• [Text passage]:
◇ ◇ ◇ ◇

Anyways... I let it do a full cycle and it took 4759 seconds to put in 4284 mAh. So the charger may be fine after all.

Should I stick with 1C charge rate or can this be increased?


----------



## starluckrc

1C max, .7 C is recommended by some for best longevity. Lipoly does not peak by any means and needs no discharging except maybe to around 3.8V per cell for long term storage (over 1 month). You just have to get used to a whole new way of thinking.


----------



## DaWrench

Hank:

Hi,

well I back looking for some avice on LiPo's. Mini is playing airsoft and I am looking for a longer lasting (voltage) type of cell (also hoping for a slight weight reduction). at this time we are running a 8.4 3300 packs. they are matched packs.
and two 12 volt 3300's slightly heavy for CQB in a M15a4.
any help will great.

◇ ◇ ◇ ◇

• [Information supplied]:
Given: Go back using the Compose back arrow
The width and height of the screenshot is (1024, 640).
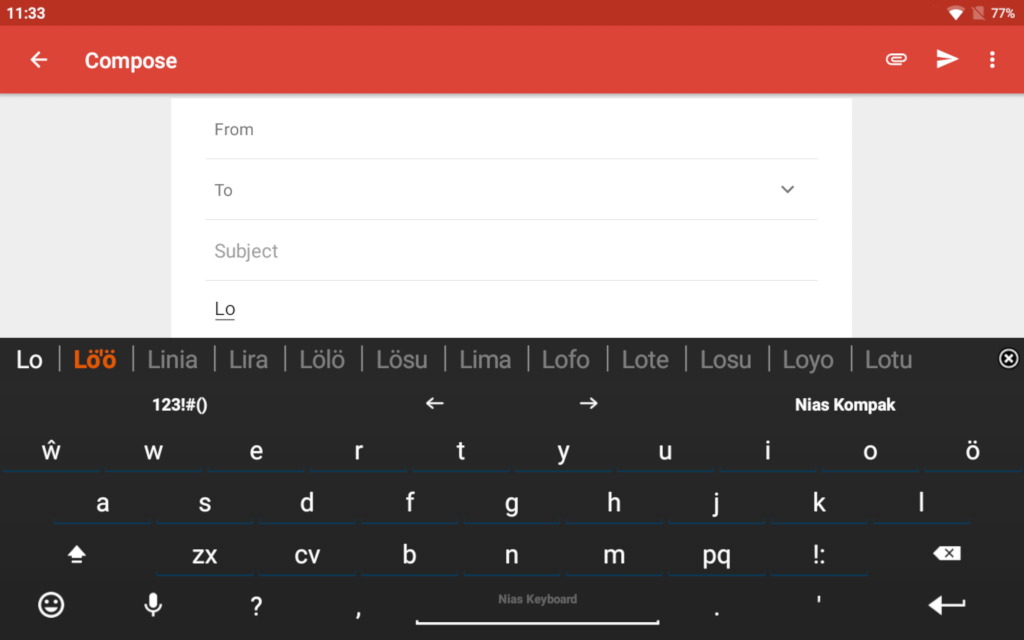Looking at the screenshot, I should pos(39,60).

◇ ◇ ◇ ◇

• [Request 1]: Why does the first poster in the LiPo forum thread decide the charger may be fine after all?
• [Request 2]: Continue the LiPo forum thread after its final line.

• [Exercise output 1]: The poster ran the charger through a full cycle, and it took 4759 seconds to put in 4284 mAh. That result suggested the charger may be working properly after all.

• [Exercise output 2]:
Thanks

T & Mini


----------



## Craps

I own both the Astro Flight 109 and the Duratrax ICE chargers, I perfer the Astro Flight 109 due to speed. Both charge correctly, but the AF can put back what was lost in 20 minute race about 15 minutes faster than the ICE.

Don't get me wrong, the ICE charger is a great charger for charging all types of batteries including ni-mh and ni-cd. It is just to slow on charging the 8000 and 8800 mah packs compared to the AF 109.

I own 3 Astro Flight109s and 1 Duratrax ICE.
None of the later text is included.